[TEXTO DE LECTURA]:
※ ※ ※
Os ofrezco
la carta que el Prefecto de la Congregación para el Clero, cardenal
Mauro Piacenza, dedica a los Sacerdotes con motivo del comienzo de la
Cuaresma 2013
Queridos Sacerdotes:
La
santa Cuaresma es un tiempo de gracia durante el cual la Iglesia invita
a todos sus hijos a prepararse para comprender y recibir mejor el
significado y los frutos del sacrificio de Nuestro Señor Jesucristo en
el misterio de su Pasión, Muerte y Resurrección: «El
espíritu del Señor está sobre mí, porque el Señor me ha ungido.
Él me
envió a llevar la buena noticia a los pobres, a vendar los corazones
heridos, a proclamar la liberación a los cautivos y la libertad a los
prisioneros, a proclamar un año de gracia del Señor» (Is
61, 1-2).
“Tiempo de gracia” es aquel tiempo en el que Dios Padre, en su
infinita misericordia, derrama en todos los hombres de buena voluntad,
por medio de su Espíritu Santo, todo beneficio espiritual y material
útil para un ulterior progreso en el camino de perfección cristiana, que
es tensión hacia una total y completa configuración al Hijo: «Sabemos,
además, que Dios dispone todas las cosas para el bien de los que lo
aman, de aquellos que él llamó según su designio. En efecto, a los que
Dios conoció de antemano, los predestinó a reproducir la imagen de su
Hijo» (Rm 8, 28-29).
※ ※ ※
[Material para localizar lo que se muestra]
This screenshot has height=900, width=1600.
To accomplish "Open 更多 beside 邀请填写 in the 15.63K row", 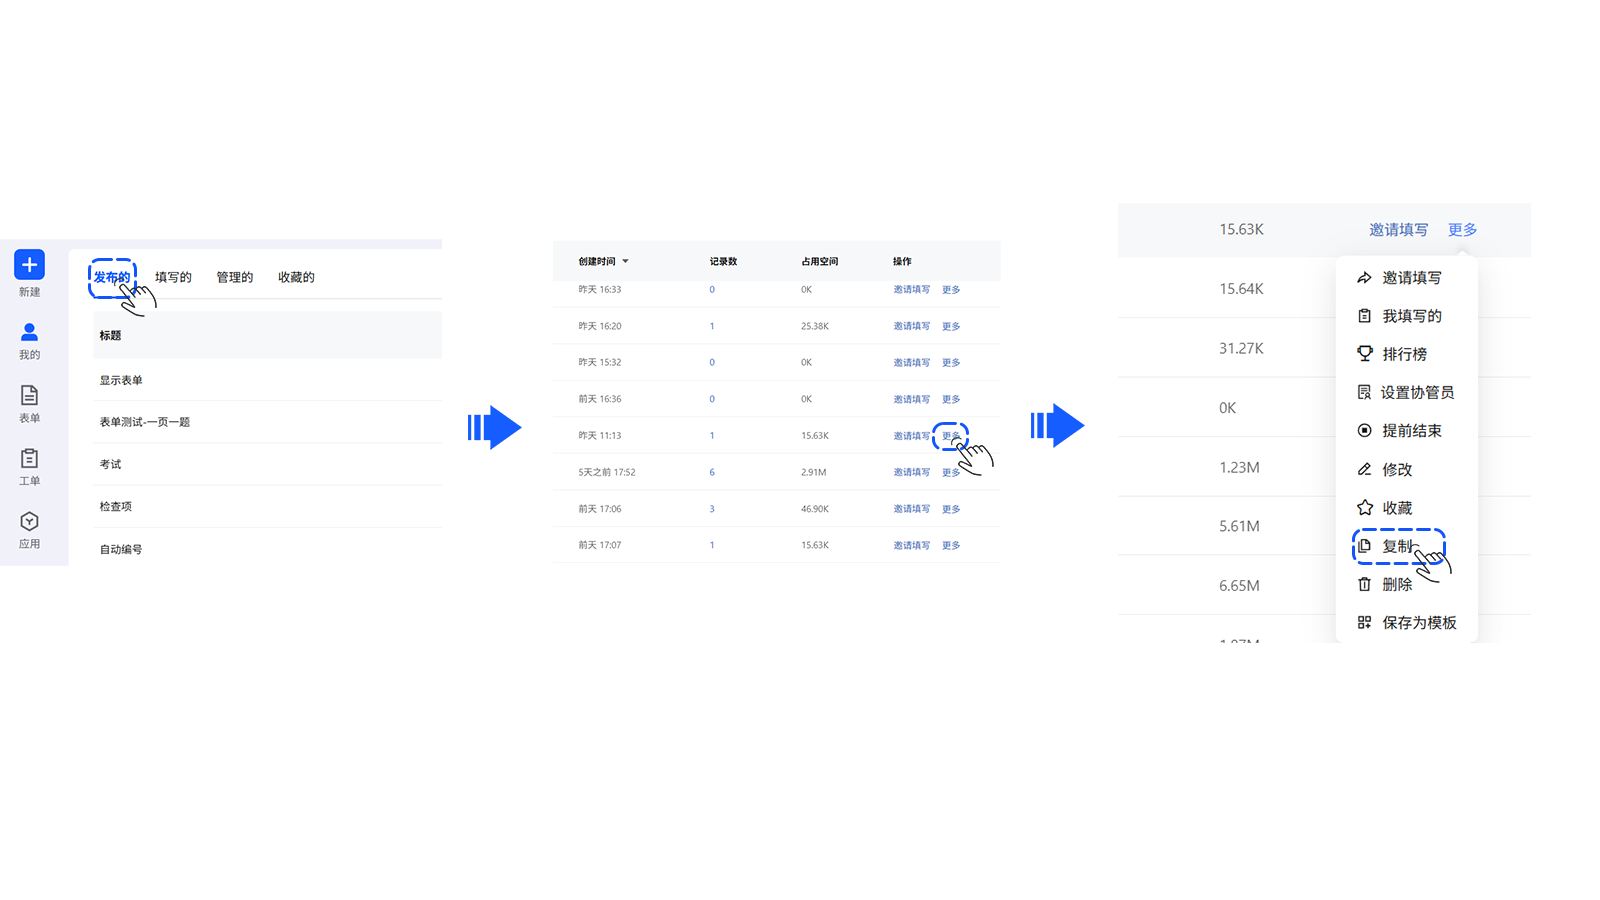I will point(1462,230).
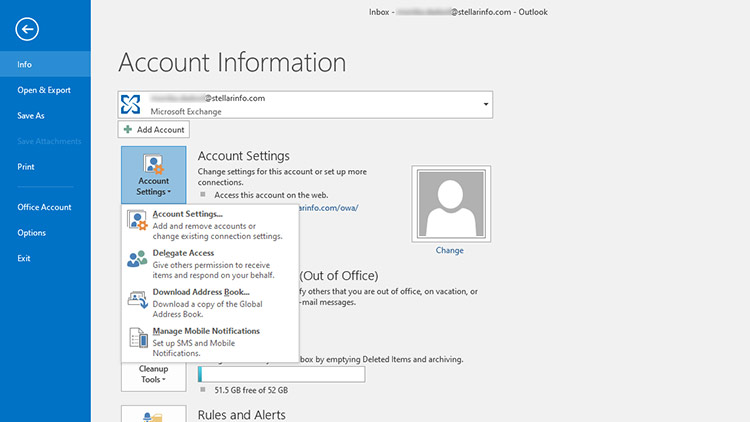This screenshot has height=422, width=750.
Task: Open Options in the sidebar
Action: pos(31,233)
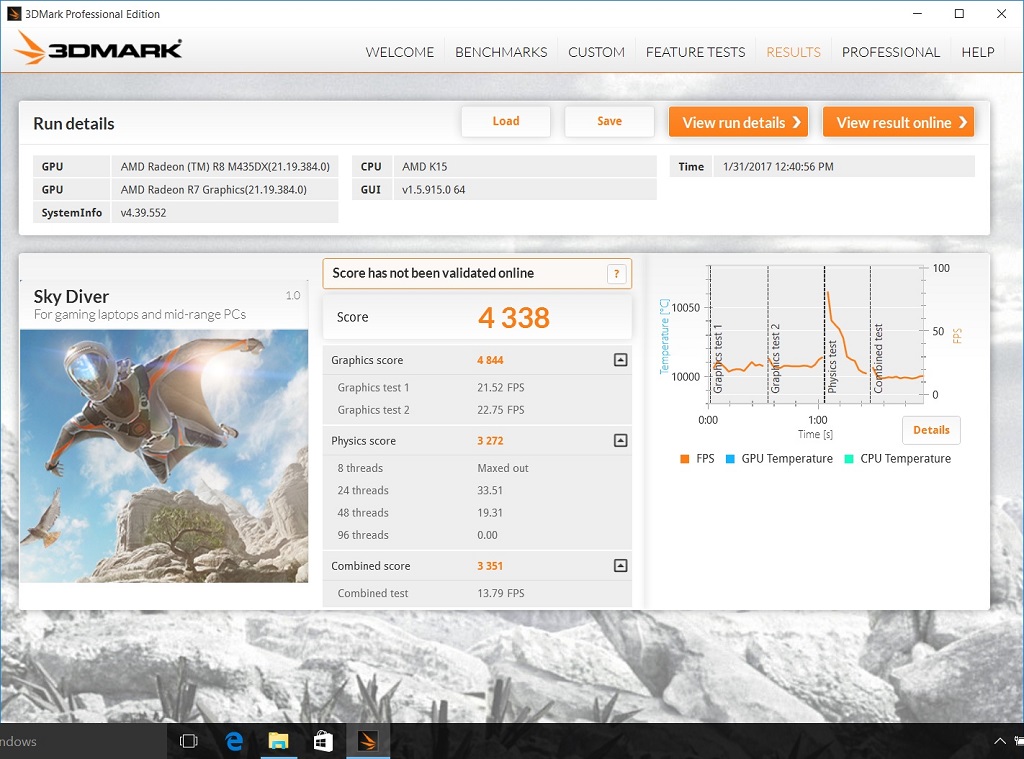Expand the taskbar notification area chevron
1024x759 pixels.
tap(999, 741)
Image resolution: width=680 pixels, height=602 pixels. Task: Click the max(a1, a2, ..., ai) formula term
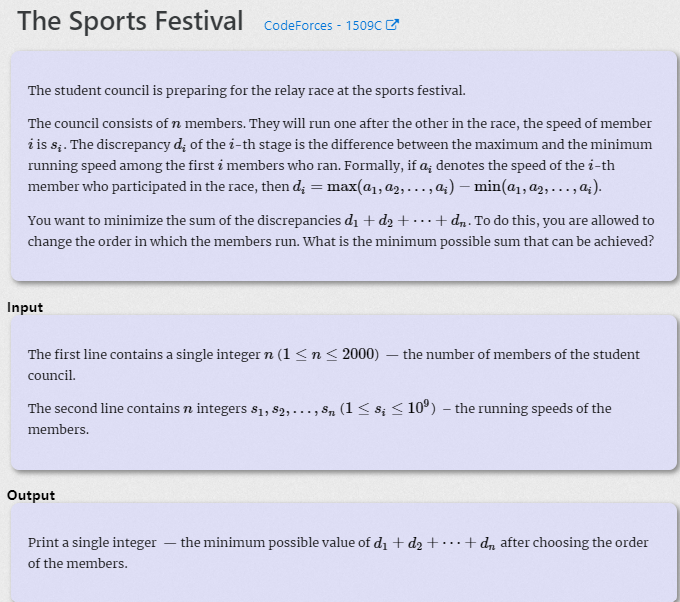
※ ※ ※
Escriba la continuación de la carta sobre la Cuaresma dirigida a los sacerdotes, comenzando justo después de su última oración.

[RESPUESTA DEL EJERCICIO]:
Para que todo sea posible, Él mismo quiere
morar en nuestra vida, y aún más, desea que nuestra persona se
transfigure hasta tal punto que podamos decir que quien nos ve puede
percibir −en nuestro pensar y en nuestro actuar– los rasgos de Jesús:
«Yo estoy crucificado con Cristo, y ya no vivo yo, sino que Cristo vive
en mí: la vida que sigo viviendo en la carne, la vivo en la fe en el
Hijo de Dios, que me amó y se entregó por mí. Yo no anulo la gracia de
Dios» (Gal 2, 19-21).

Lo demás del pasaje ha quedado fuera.